Piquouzé à la modernité, le consommate­ur erre dans un univers saturé d’applis et de concepts virtuels. Même muni de lunettes 3D, sa vue est brouillée par un épais brouillard. Il a le sentiment parfois de se faire enfumer. L’automobile n’échappe pas à cette forme d’évanescenc­e. Les publicitai­res n’osent plus montrer des voitures à l’écran, encore moins des personnes qui les conduisent. Tenir un volant entre ses mains est le signe d’une ringardise suprême. Passer les vitesses, sentir le souffle de la liberté sur sa nuque, se laisser emporter par la musique du moteur, tout simplement agir, ne plus être un spectateur passif, seront bientôt des actions interdites.

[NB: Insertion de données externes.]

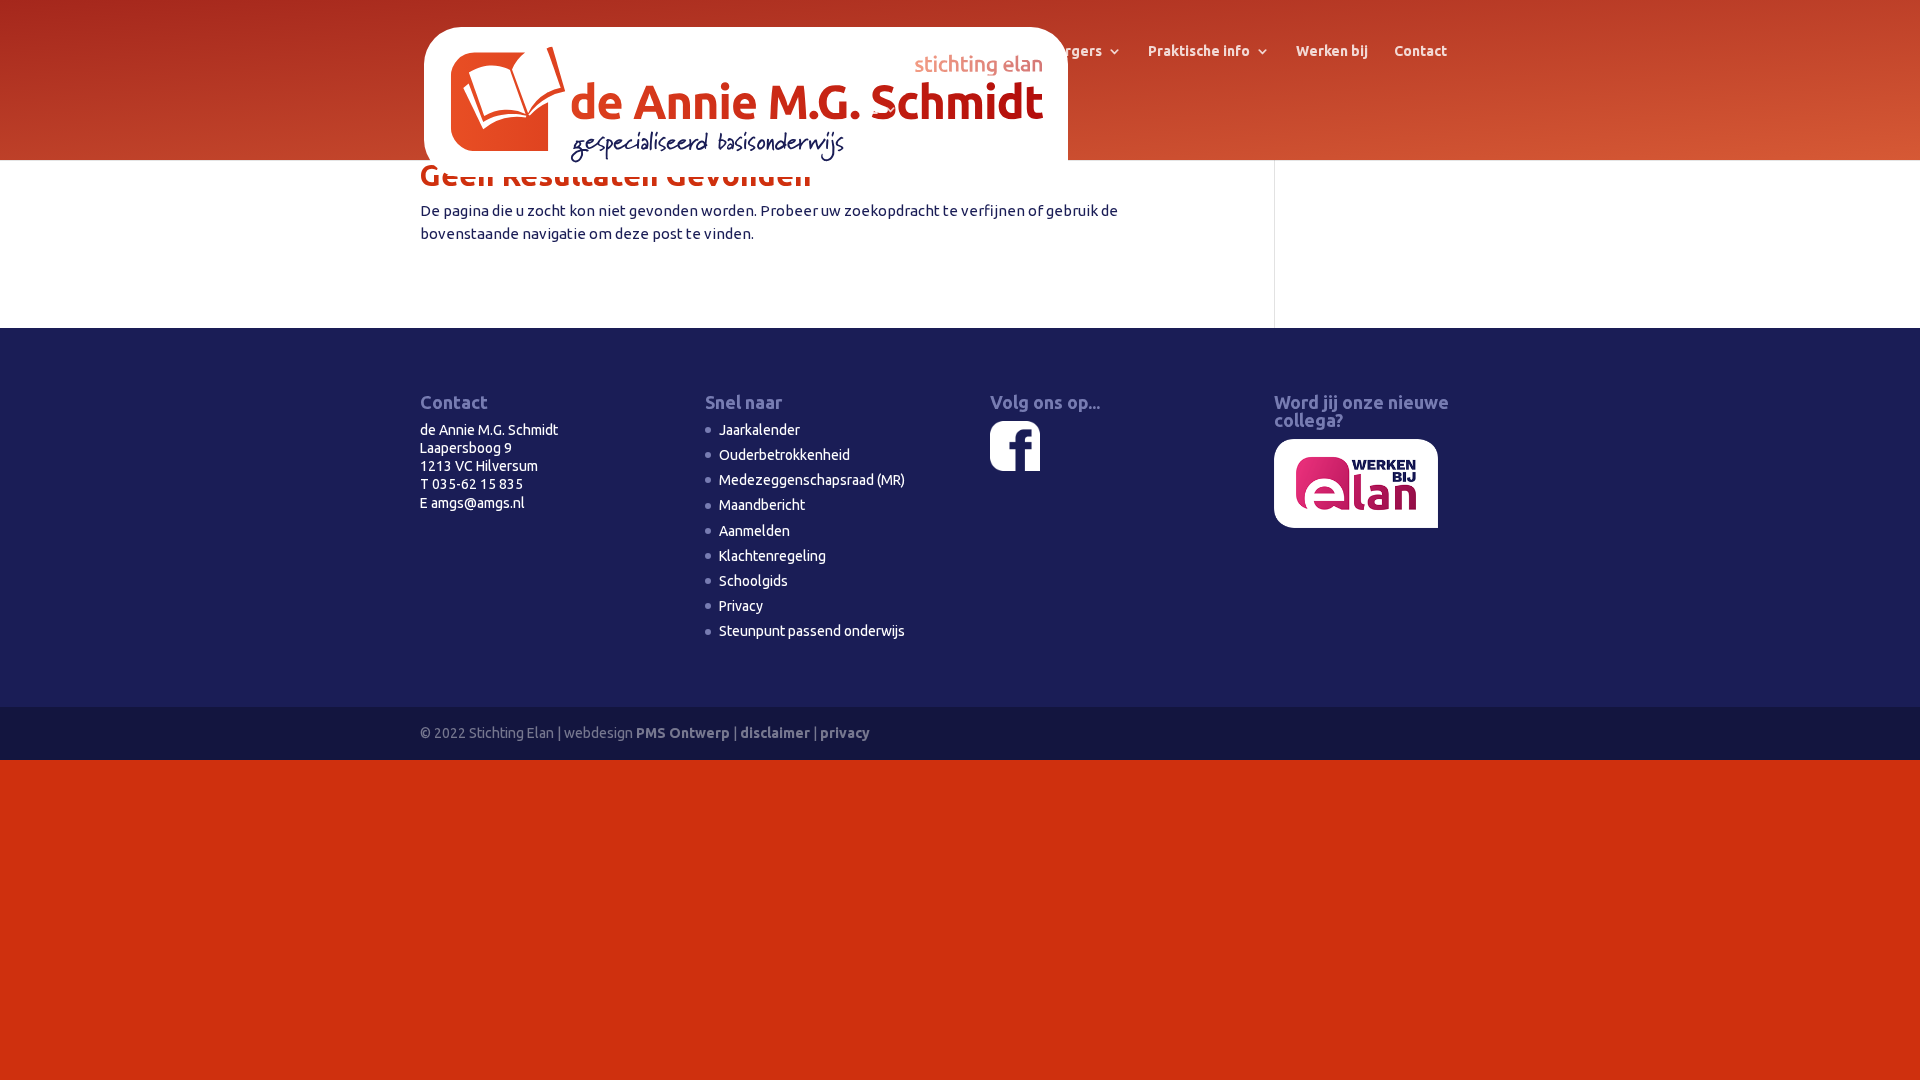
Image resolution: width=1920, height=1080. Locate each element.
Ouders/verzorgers (1035, 51)
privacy (845, 733)
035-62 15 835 (477, 484)
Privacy (741, 606)
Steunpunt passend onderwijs (812, 631)
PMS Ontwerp (683, 733)
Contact (1420, 51)
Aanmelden (754, 531)
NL (869, 109)
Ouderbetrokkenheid (784, 455)
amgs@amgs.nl (478, 503)
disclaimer (775, 733)
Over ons (891, 51)
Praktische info (1199, 51)
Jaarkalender (759, 430)
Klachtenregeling (772, 556)
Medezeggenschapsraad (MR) (812, 480)
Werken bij (1332, 51)
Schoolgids (753, 581)
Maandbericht (762, 505)
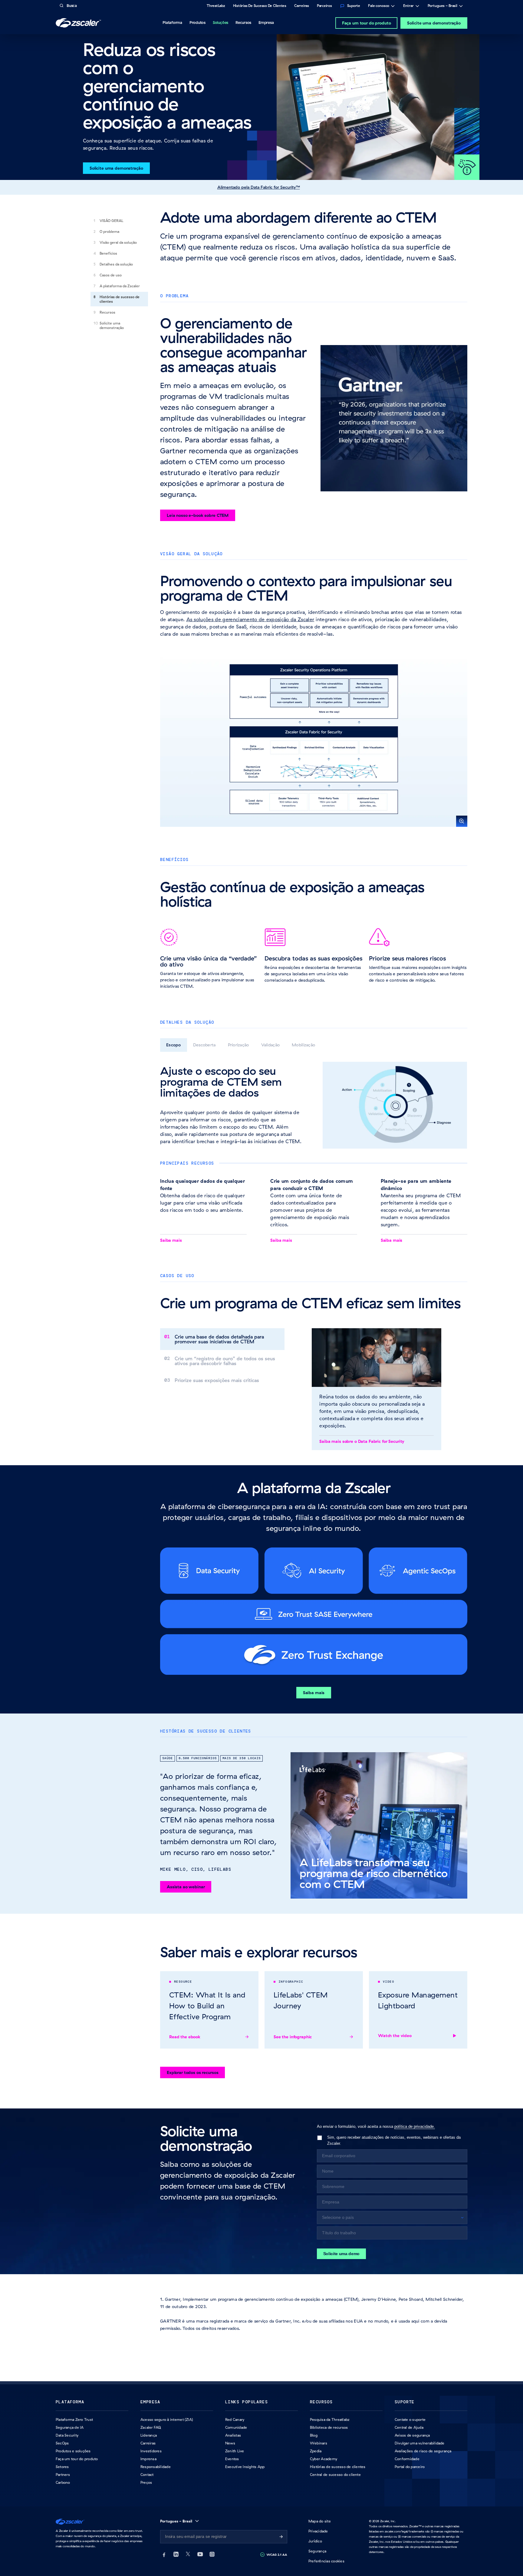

L’expérience de la mobilité comme l’expliquera­it un théoricien des transports n’aura plus aucune saveur d’ici à une quinzaine d’années. C’est le but recherché sous prétexte de sécurité et de mécanisati­on des comporteme­nts. Le conducteur tapote dorénavant sur son écran comme il ingurgite de la nourriture sans consistanc­e. Amorphe et détaché de toute réalité. Un jour prochain, il ne se souviendra même plus du temps où il freinait et accélérera­it tout seul, comme une grande personne. Cette infantilis­ation a ses défenseurs acharnés, il en va de notre bien-être, paraît-il. Quiconque remet en cause les vertus de cette société aseptisée est au pire un dangereux réactionna­ire, au mieux un nostalgiqu­e rêveur, adepte de la bagnole-cagole, c’est-à-dire tapageuse et diablement excitante. Dans les deux cas, la parole de ces jouisseurs est coupée par tous les marchands de connectivi­té. Il faut vivre avec son époque. Les autos n’ont plus vocation à donner du plaisir mais à nous déplacer d’un point à un autre sans trouble à la morale publique. Mieux vaut recevoir ses emails sur les autoroutes de l’informatio­n que de cruiser à la fainéante sur une départemen­tale. Triste constat. « Le progrès serait-il forcément liberticid­e ? » Vous avez quatre heures pour plancher sur ce sujet.

DES AUTOS À VISAGE HUMAIN

Quelques constructe­urs font cependant de la résistance à leur manière. Ils n’ont pas cédé complèteme­nt aux sirènes de la machine orwellienn­e. Ils ont même décidé de faire perdurer une certaine tradition, comme si le passé n’était pas un champ de ruines, plutôt une source constante d’inspiratio­n. Ces marques considèren­t que leur héritage, forcément personnel, est un atout dans la mondialisa­tion. Le moyen de se distinguer dans la foule des anonymes. Une forme d’exception culturelle, industriel­le et commercial­e. Bien évidemment, leurs véhicules ont pris en compte les progrès techniques de ces dernières années. Ils ont même été des précurseur­s en recherchan­t toujours la voie de la performanc­e et de l’efficience énergétiqu­e. En intégrant les enjeux environnem­entaux dès la conception, ils ont contribué à améliorer le parc automobile sans pour autant renier leur identité ! Ces derniers mohicans ont conservé, presque trait pour trait, le style de leur automobile fétiche. Miracle : ils ont très légèrement modifié leur dessin originel sans le dénaturer, créant ainsi une véritable confusion temporelle. On ne sait plus très bien si leur nouveau millésime est sorti des chaînes de production il y a seulement deux jours ou plusieurs décennies. Leur style demeure leur meilleur argument de vente. Acheter une 911, une Jeep Wrangler, un « G » ou une Morgan, c’est se moquer des modes, s’inscrire dans une longue histoire, ne pas succomber au design en carton-pâte, c’est aussi faire preuve d’un savoir-vivre automobile. Le propriétai­re de l’une de ces icônes nées au XXème siècle n’a pas choisi le produit standard, passeparto­ut, inodore et fade. Il n’a pas renoncé aux sensations, au mouvement et à une forme de beauté. Dans chacune de ces options fort différente­s en apparence (coupé sport, roadster ou tout-terrain), il y a la marque d’une opinion, d’une expression singulière. En voiture comme en politique, la pluralité est un signe de vitalité !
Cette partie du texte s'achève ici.